(Collected data)

***

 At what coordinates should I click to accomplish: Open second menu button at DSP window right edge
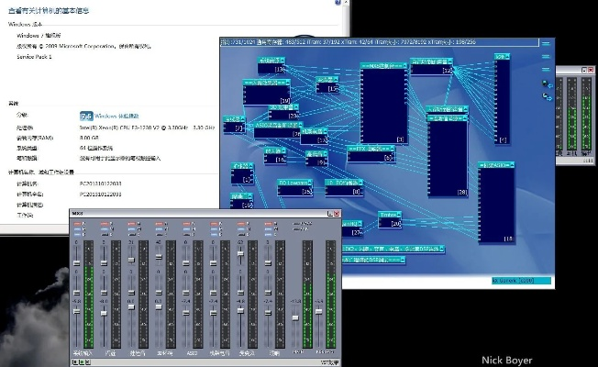coord(545,55)
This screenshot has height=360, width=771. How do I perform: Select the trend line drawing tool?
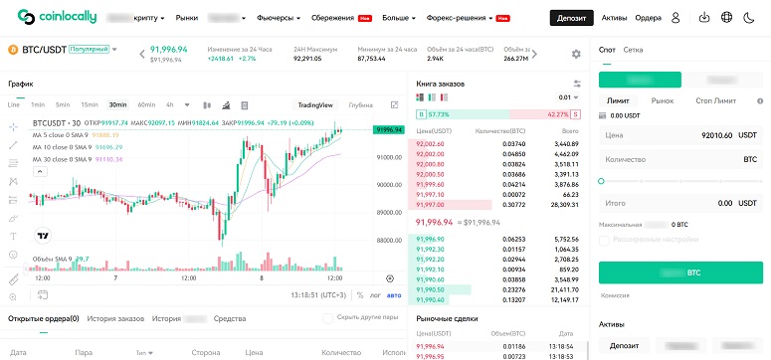13,144
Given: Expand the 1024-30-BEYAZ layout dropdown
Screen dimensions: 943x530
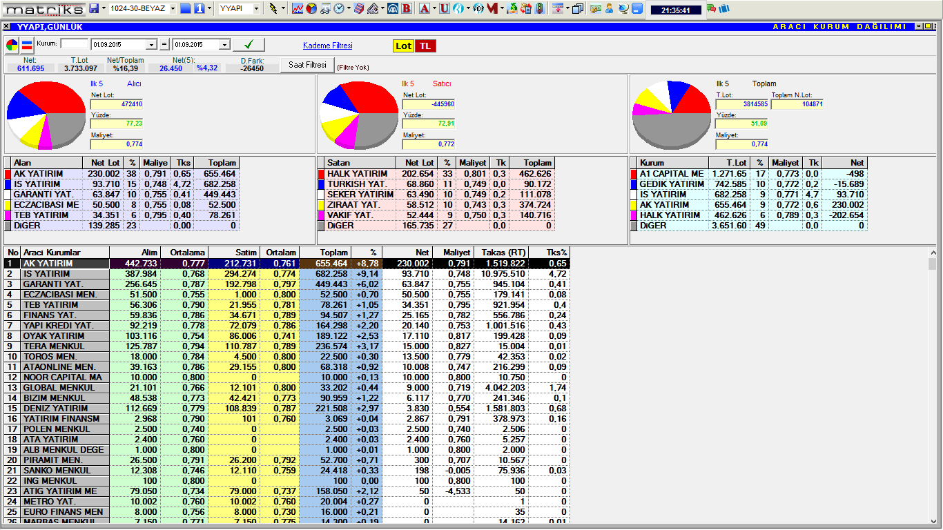Looking at the screenshot, I should [x=172, y=9].
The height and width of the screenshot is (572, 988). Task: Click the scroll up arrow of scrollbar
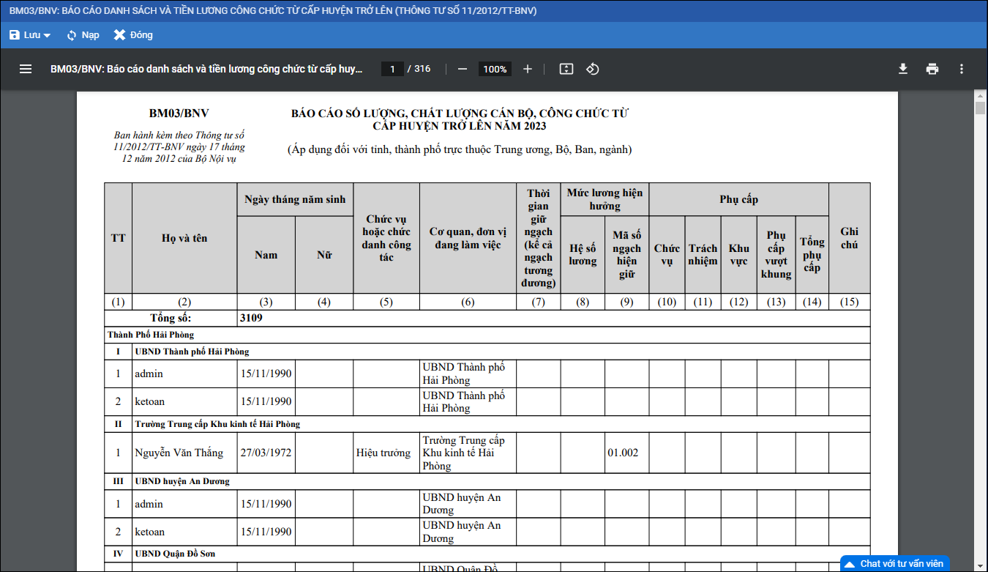point(980,96)
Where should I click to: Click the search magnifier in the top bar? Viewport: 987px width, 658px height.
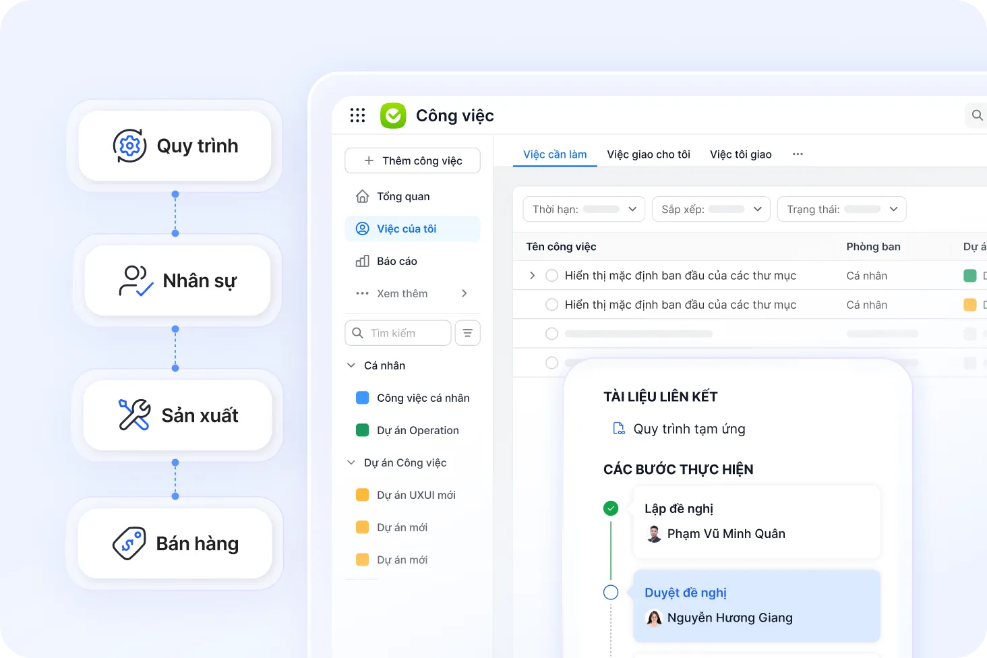pos(977,115)
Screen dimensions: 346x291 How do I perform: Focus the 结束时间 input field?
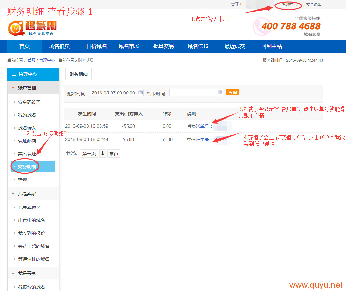click(x=193, y=93)
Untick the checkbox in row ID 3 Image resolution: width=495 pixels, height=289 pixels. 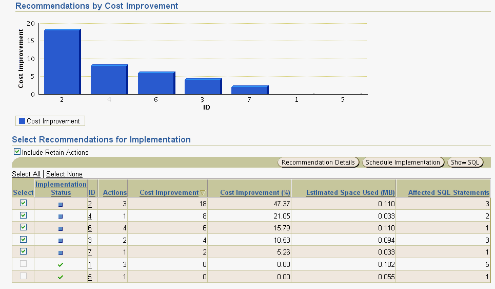click(23, 240)
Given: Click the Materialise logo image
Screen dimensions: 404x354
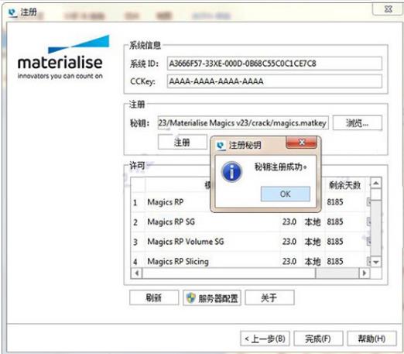Looking at the screenshot, I should (60, 57).
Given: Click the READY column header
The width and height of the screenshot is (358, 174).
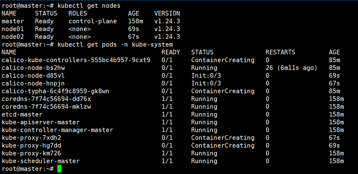Looking at the screenshot, I should 171,52.
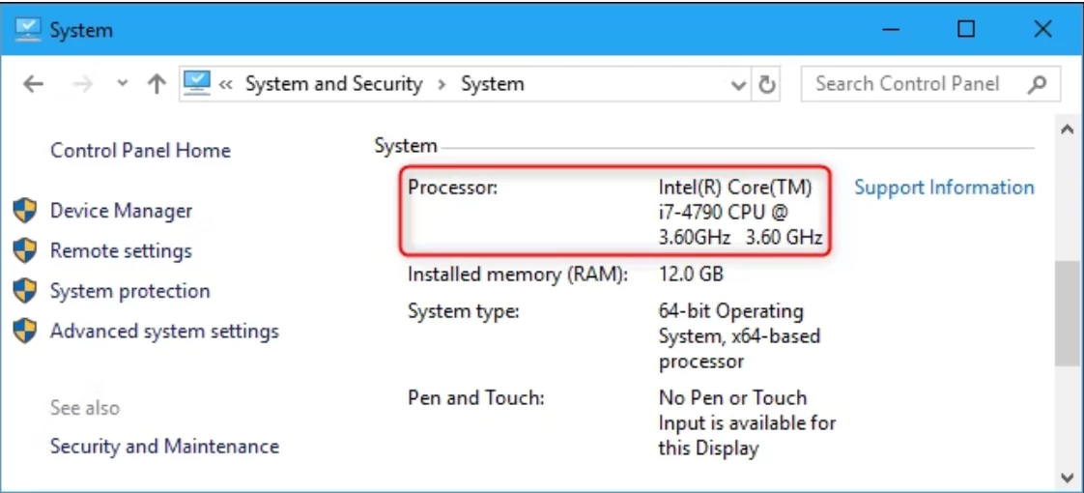Image resolution: width=1084 pixels, height=493 pixels.
Task: Open Advanced system settings
Action: click(x=164, y=332)
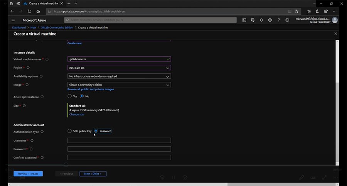The height and width of the screenshot is (186, 347).
Task: Open the portal settings gear
Action: [270, 20]
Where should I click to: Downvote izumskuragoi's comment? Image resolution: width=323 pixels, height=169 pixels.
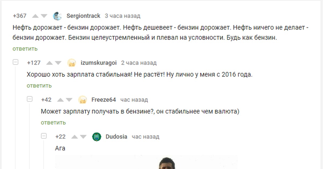(x=58, y=63)

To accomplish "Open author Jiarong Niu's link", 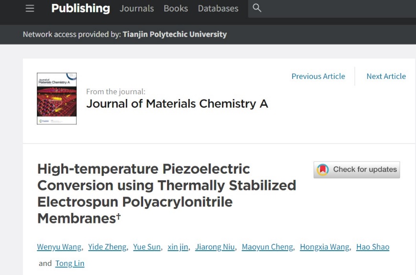I will [x=215, y=247].

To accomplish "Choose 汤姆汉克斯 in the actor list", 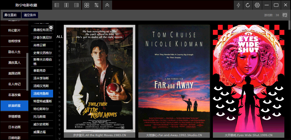I will 41,86.
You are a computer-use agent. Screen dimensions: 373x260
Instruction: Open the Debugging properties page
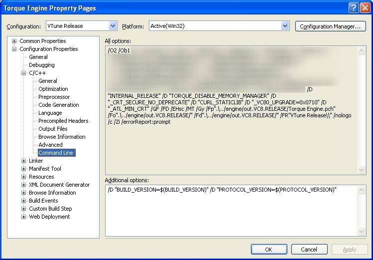tap(41, 65)
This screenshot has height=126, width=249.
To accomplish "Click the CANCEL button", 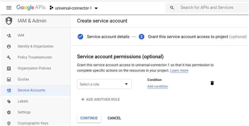I will click(114, 118).
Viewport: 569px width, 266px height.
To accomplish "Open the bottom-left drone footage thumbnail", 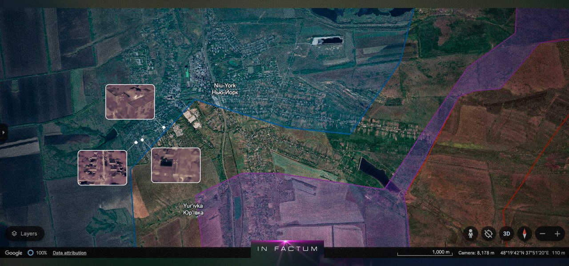I will [102, 168].
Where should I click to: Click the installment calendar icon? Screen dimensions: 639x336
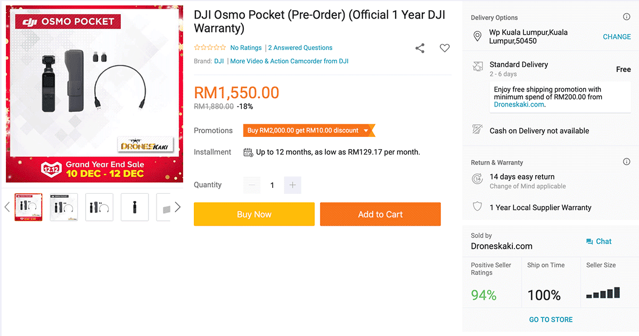point(248,152)
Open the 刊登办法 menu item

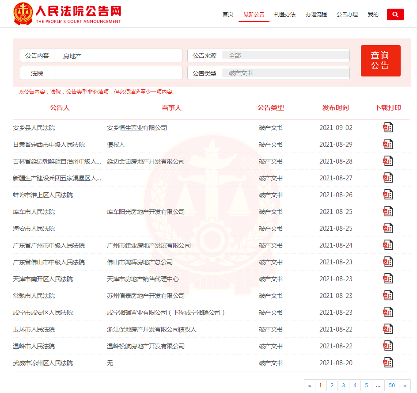click(285, 15)
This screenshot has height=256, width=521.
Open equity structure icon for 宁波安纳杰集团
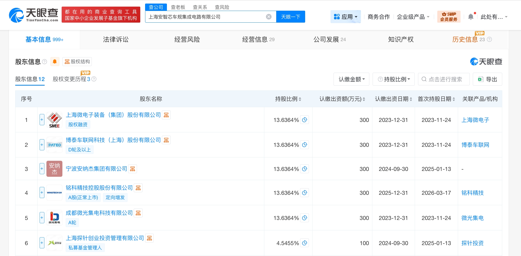(x=132, y=169)
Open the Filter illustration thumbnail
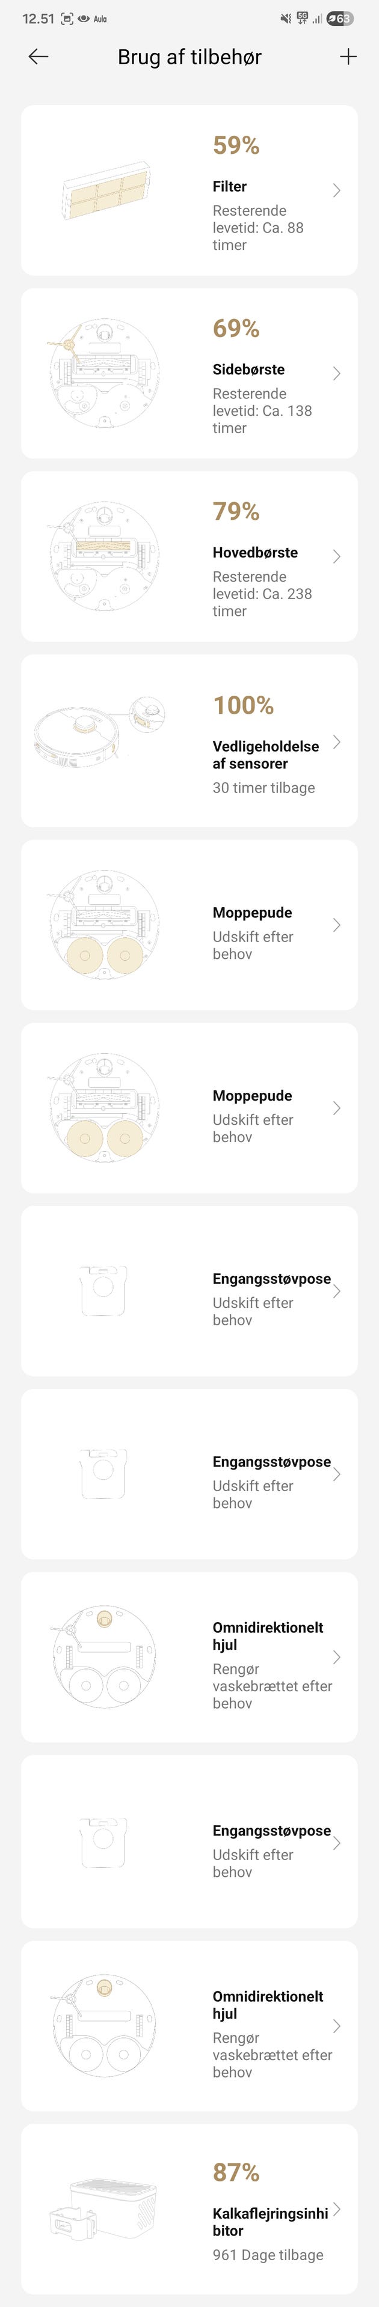The image size is (379, 2307). click(104, 191)
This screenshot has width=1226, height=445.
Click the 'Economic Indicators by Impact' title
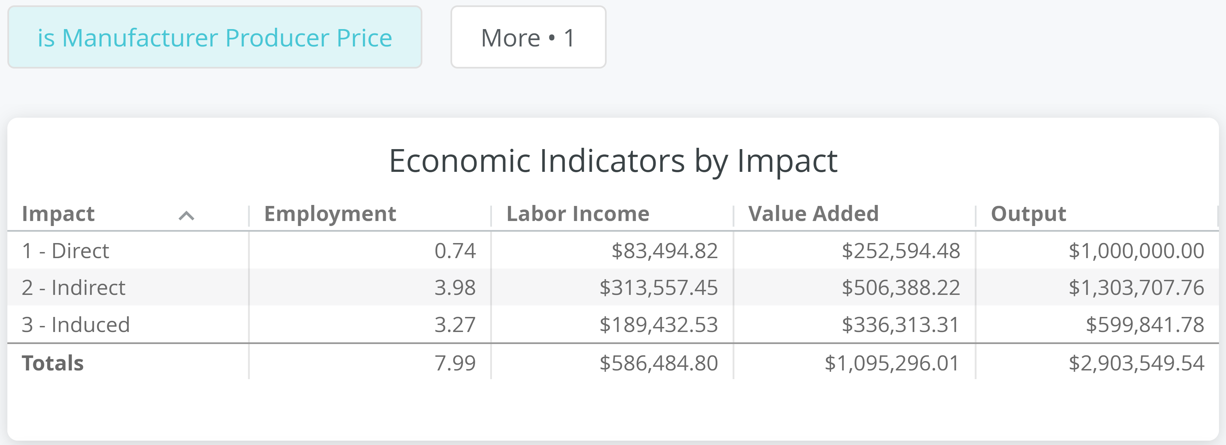[613, 161]
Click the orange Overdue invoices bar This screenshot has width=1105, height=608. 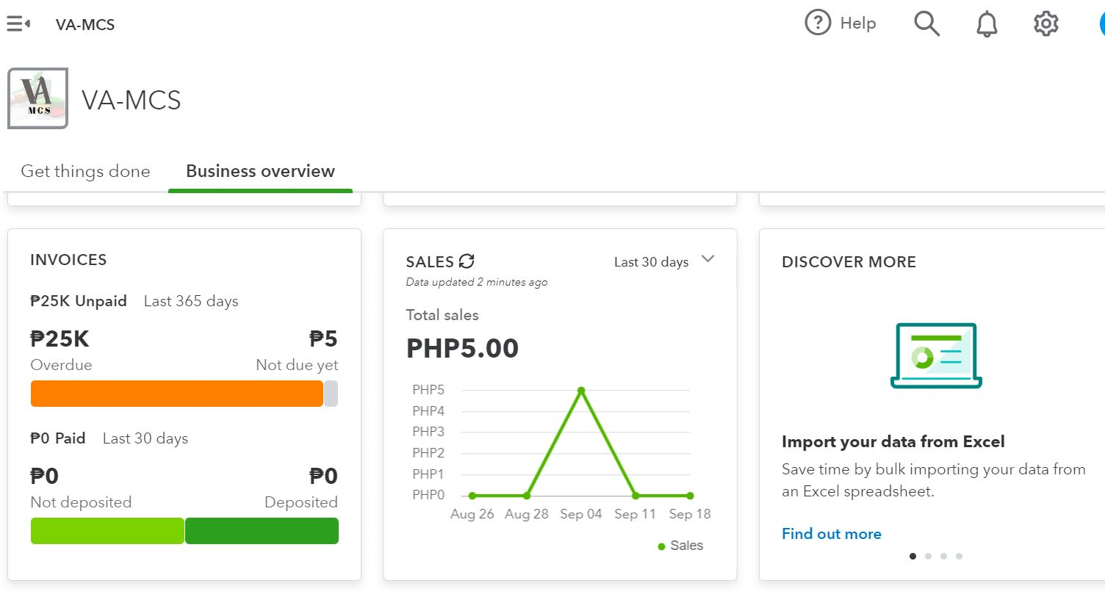coord(176,394)
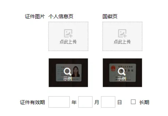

***

» **WHAT IS NEEDED**
Each line above with the string "Given" in it should be located and copied.

» **WRITTEN ANSWER**
Given: Expand the 1024-30-BEYAZ layout dropdown
Given: Click the Materialise logo image
Given: Click the READY column header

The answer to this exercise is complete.